→ **Exercise**: Using the data below, copy every line that contains the word "terminal".

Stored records
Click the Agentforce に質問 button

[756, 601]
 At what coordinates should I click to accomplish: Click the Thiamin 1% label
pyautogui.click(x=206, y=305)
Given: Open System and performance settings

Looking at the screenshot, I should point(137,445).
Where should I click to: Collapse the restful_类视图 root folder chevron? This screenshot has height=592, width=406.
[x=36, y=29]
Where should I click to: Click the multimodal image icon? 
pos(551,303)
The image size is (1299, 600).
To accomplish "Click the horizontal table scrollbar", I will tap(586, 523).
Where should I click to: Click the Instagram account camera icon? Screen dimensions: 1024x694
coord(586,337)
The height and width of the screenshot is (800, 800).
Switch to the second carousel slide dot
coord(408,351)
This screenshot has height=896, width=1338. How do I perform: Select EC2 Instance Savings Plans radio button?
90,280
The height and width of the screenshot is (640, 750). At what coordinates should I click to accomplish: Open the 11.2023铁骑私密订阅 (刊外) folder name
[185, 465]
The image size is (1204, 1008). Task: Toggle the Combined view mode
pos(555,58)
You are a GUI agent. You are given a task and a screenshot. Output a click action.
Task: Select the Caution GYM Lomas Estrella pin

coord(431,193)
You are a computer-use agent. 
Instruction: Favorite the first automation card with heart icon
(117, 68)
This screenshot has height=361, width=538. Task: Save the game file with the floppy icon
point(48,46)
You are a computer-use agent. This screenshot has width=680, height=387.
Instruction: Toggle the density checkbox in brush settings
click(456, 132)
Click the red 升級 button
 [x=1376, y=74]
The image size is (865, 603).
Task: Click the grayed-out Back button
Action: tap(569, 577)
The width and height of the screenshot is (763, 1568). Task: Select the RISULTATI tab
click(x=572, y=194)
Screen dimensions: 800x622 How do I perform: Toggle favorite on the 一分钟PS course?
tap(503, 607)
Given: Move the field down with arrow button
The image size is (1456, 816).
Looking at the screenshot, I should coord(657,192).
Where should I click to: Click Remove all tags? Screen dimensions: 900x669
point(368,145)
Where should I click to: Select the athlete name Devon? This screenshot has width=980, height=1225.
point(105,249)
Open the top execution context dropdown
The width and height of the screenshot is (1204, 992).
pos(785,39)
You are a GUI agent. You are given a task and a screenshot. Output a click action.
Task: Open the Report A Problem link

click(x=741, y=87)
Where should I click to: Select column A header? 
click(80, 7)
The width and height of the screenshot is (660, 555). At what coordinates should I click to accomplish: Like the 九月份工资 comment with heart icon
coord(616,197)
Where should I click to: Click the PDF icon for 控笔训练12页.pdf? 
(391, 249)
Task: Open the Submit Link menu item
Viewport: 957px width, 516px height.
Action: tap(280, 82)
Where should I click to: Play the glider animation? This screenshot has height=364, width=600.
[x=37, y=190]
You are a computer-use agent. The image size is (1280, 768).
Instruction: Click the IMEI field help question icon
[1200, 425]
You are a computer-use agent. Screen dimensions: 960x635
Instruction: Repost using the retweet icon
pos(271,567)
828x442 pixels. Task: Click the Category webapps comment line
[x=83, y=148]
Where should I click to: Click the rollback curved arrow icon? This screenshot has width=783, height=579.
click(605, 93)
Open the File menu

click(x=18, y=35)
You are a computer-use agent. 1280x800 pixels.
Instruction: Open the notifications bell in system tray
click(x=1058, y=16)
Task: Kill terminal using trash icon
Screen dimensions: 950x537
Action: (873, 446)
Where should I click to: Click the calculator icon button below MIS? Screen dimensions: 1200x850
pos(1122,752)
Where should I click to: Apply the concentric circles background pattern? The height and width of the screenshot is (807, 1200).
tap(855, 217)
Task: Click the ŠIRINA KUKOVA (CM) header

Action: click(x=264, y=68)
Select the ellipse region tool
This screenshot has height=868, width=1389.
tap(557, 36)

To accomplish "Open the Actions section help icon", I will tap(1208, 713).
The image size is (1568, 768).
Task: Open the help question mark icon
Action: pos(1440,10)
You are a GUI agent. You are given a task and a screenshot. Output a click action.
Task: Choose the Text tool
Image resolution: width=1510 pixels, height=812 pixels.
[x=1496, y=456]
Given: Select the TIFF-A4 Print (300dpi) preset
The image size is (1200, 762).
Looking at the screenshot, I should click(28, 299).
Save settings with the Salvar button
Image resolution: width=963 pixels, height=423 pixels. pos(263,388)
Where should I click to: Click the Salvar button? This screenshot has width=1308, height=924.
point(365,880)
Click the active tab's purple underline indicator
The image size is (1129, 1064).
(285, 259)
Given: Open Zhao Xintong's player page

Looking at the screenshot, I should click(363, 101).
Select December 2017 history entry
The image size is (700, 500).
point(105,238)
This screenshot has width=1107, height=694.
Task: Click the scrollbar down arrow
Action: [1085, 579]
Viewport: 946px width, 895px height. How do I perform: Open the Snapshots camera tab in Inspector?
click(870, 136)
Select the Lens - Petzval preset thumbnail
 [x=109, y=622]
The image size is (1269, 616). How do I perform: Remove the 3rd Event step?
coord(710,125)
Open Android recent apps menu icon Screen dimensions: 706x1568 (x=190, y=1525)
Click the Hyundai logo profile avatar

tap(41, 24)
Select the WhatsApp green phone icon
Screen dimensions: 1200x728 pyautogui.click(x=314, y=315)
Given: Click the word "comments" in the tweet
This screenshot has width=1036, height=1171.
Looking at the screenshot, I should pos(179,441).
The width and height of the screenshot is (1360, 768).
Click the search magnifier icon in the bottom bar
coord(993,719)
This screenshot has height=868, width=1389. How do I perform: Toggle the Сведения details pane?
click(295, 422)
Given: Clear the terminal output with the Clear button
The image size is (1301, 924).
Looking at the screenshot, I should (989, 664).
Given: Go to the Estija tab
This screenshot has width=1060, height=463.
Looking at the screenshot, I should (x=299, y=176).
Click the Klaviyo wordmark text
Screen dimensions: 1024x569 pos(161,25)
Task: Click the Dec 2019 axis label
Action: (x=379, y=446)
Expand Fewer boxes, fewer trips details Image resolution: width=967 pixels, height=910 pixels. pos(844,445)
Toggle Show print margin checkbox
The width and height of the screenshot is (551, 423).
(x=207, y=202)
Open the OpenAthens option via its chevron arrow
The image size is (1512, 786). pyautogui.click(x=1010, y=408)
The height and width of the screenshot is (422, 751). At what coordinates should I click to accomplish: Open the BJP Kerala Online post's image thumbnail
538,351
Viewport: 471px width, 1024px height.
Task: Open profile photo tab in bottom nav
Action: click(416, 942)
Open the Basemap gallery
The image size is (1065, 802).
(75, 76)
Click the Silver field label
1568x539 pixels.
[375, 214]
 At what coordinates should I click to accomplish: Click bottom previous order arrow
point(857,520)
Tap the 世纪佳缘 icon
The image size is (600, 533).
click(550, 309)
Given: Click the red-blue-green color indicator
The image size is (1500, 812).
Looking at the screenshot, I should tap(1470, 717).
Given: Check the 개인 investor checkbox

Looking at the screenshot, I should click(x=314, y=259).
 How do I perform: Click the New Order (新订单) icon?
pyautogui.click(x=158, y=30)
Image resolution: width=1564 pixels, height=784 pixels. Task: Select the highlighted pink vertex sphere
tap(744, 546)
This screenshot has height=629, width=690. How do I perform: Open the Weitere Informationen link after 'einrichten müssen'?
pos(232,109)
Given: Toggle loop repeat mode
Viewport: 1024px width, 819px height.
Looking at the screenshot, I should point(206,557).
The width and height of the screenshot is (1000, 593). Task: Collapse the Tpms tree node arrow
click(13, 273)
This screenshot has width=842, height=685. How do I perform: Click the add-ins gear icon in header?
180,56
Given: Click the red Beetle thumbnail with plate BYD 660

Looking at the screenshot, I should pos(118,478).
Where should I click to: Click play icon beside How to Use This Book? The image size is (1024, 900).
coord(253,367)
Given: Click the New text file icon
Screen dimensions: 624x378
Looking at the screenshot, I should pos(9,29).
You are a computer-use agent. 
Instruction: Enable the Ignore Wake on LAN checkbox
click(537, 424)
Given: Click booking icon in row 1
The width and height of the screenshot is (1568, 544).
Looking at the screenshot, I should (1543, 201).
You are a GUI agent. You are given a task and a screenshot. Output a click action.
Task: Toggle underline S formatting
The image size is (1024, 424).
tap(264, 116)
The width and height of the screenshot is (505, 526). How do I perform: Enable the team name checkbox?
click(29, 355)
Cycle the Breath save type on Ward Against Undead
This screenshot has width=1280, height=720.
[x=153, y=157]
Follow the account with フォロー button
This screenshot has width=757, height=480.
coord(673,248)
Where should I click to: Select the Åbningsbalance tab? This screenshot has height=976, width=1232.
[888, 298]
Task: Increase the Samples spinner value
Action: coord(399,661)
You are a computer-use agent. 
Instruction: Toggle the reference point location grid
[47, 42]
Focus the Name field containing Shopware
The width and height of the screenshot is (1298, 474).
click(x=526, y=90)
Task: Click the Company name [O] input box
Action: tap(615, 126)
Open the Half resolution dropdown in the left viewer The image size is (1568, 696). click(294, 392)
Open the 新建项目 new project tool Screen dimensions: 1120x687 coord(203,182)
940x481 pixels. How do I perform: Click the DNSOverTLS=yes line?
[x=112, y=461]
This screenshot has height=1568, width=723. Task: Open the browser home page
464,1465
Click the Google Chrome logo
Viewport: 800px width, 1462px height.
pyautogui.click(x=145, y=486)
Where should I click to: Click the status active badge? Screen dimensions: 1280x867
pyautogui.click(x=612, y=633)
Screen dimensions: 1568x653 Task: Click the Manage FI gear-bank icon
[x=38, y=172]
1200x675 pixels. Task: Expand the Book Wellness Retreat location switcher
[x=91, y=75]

→ **Response to this exercise**:
Task: Kill terminal using trash icon
Given: Clear the terminal output with the Clear button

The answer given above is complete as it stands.